**과제 자료**
···

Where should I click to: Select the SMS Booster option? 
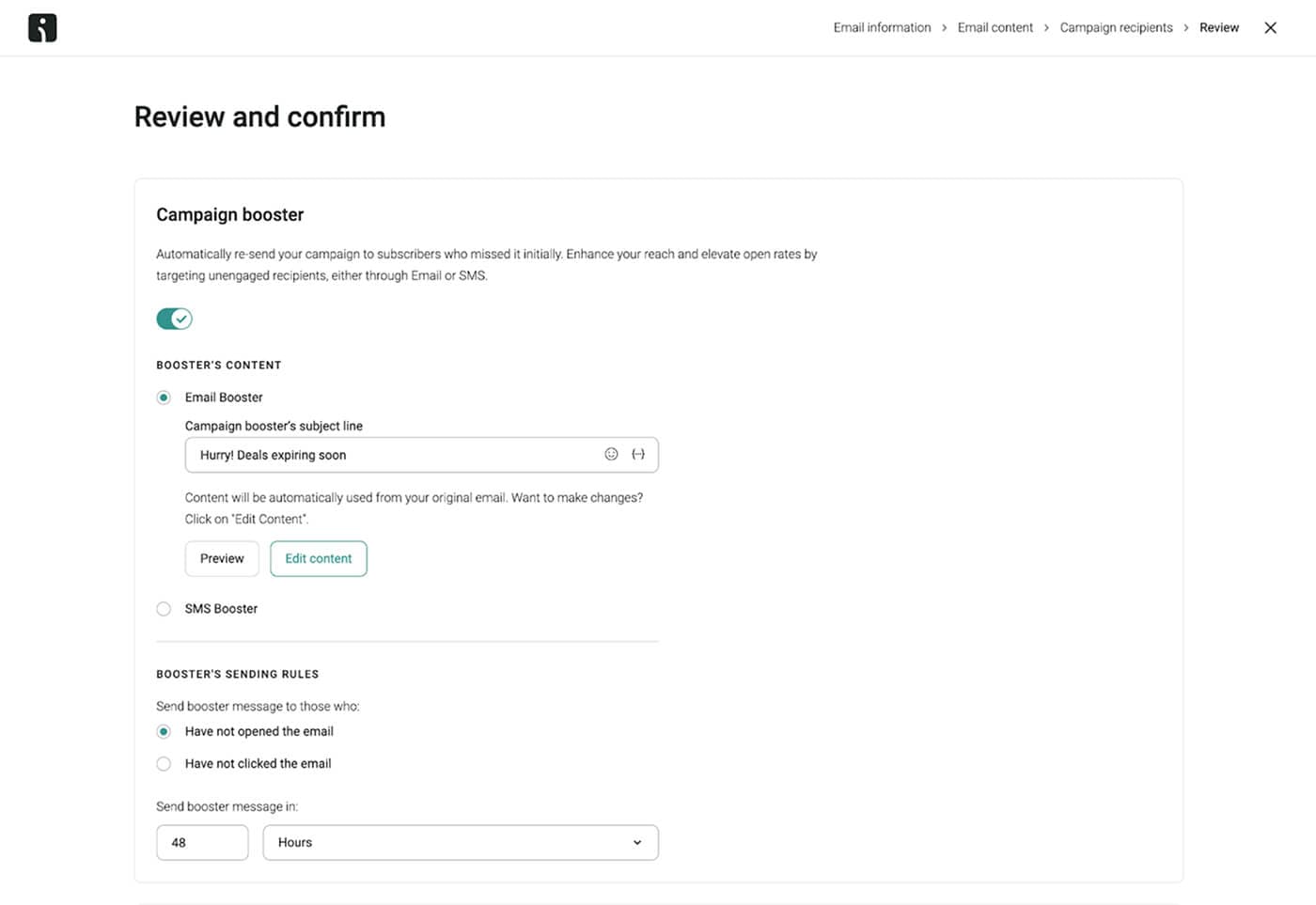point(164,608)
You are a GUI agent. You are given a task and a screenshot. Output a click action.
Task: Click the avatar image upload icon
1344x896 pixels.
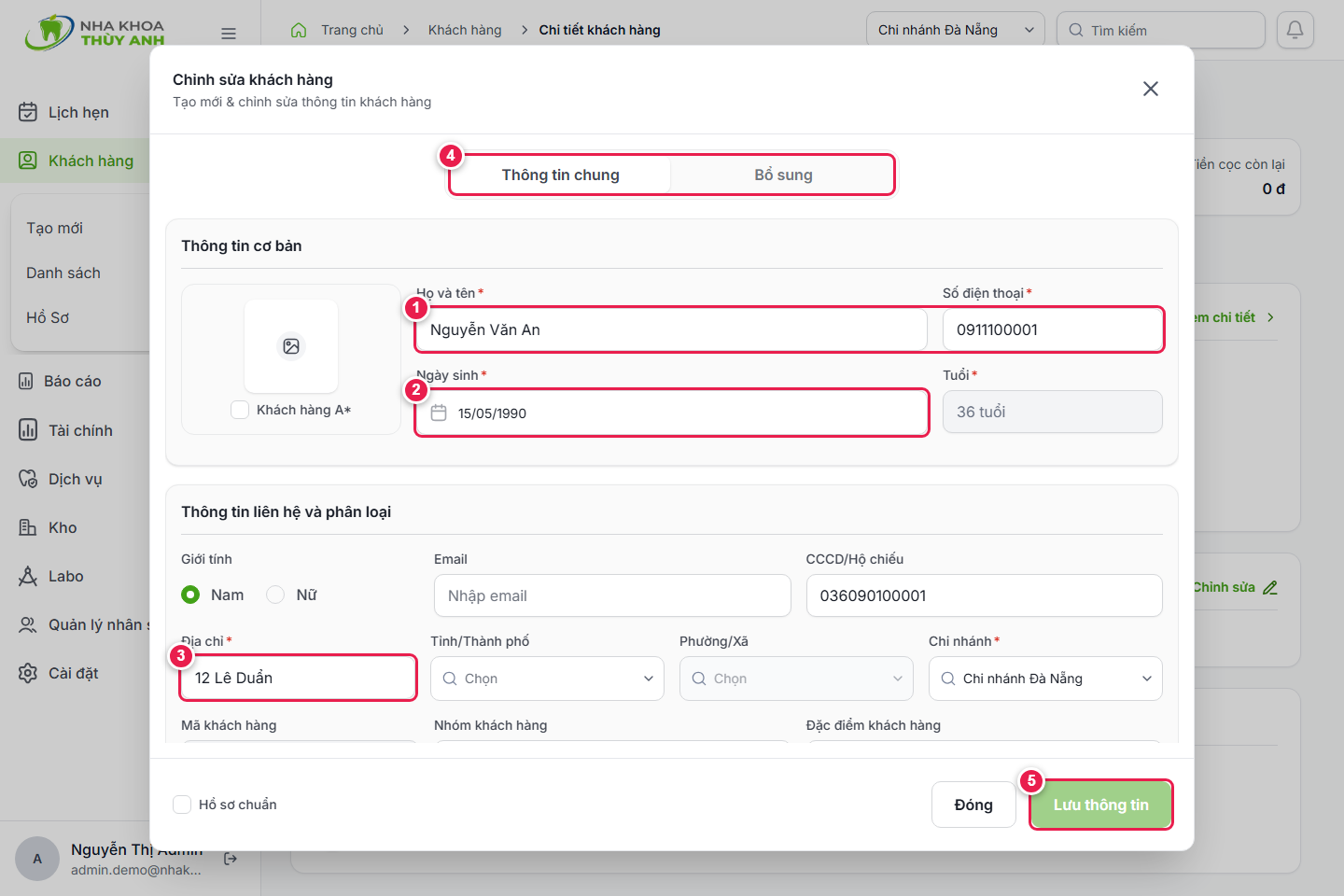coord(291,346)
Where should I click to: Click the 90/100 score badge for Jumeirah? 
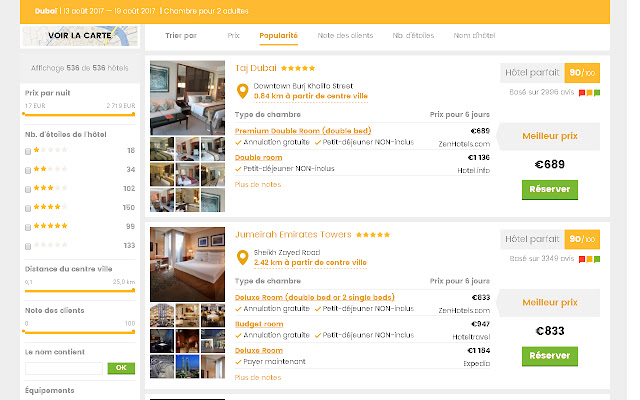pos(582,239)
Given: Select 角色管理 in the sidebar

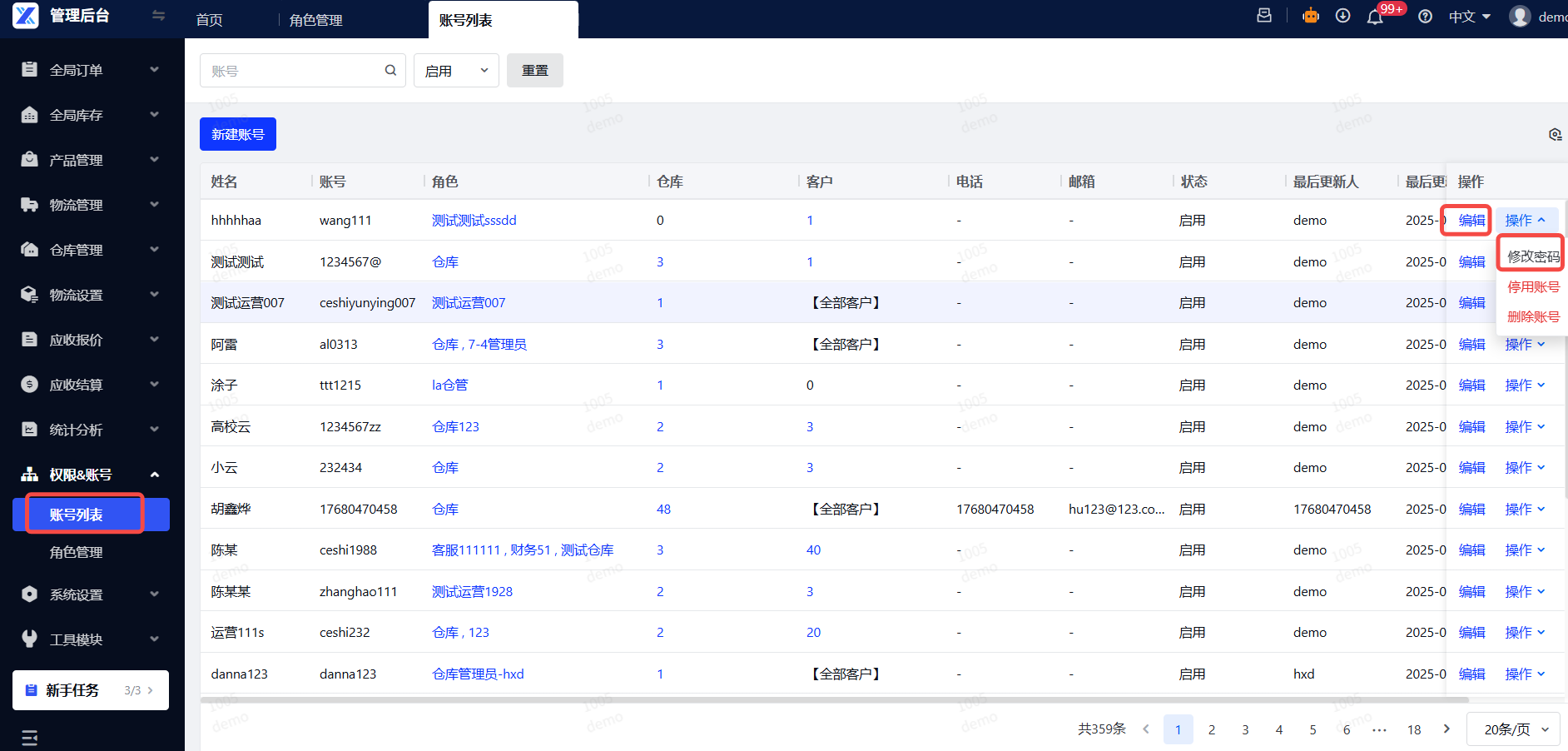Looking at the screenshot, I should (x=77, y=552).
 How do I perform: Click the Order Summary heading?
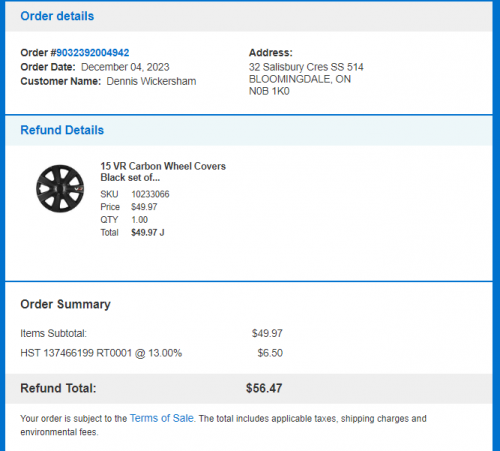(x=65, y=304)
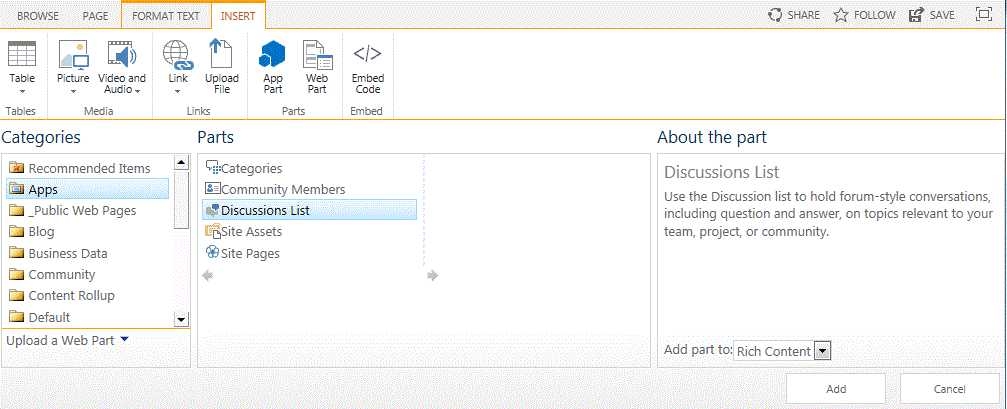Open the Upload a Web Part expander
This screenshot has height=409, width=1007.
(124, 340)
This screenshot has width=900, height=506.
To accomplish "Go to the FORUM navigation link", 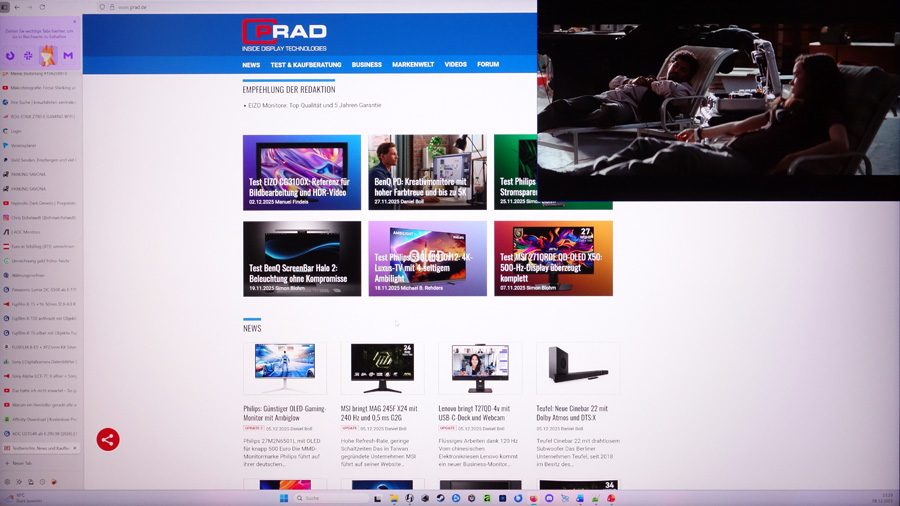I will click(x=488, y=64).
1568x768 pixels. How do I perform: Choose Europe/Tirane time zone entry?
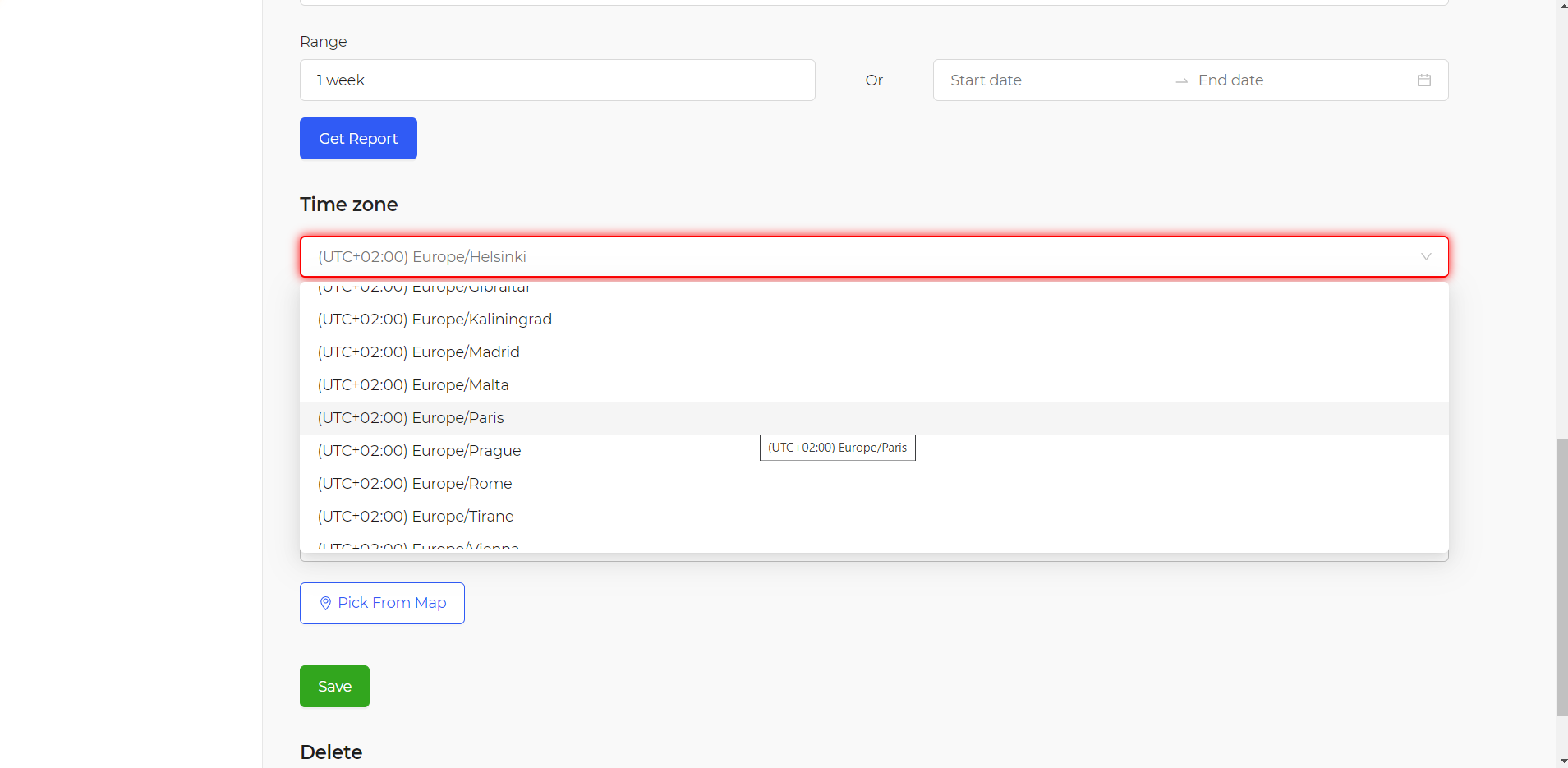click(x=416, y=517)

···

**서술형 문제**
항목의 첫 줄에서 시작해 "Looking at the" 문구가 들어 있는 줄에서 멈추도록 두 끝 줄을 포함해 추출하고, 각 줄을 원문 그대로 다시 적으십시오. 그림은 답에 넣지 마십시오.

**풀이 답안**
Where should I click to: Select the SMS Booster option? 
point(164,608)
You are a GUI agent. You are given a task and a screenshot. Output a click action.
Task: Click the avatar image upload icon
1344x896 pixels.
coord(291,346)
Where should I click to: Click the 90/100 score badge for Jumeirah? 
pos(582,239)
Given: Select 角色管理 in the sidebar

Looking at the screenshot, I should (x=77, y=552).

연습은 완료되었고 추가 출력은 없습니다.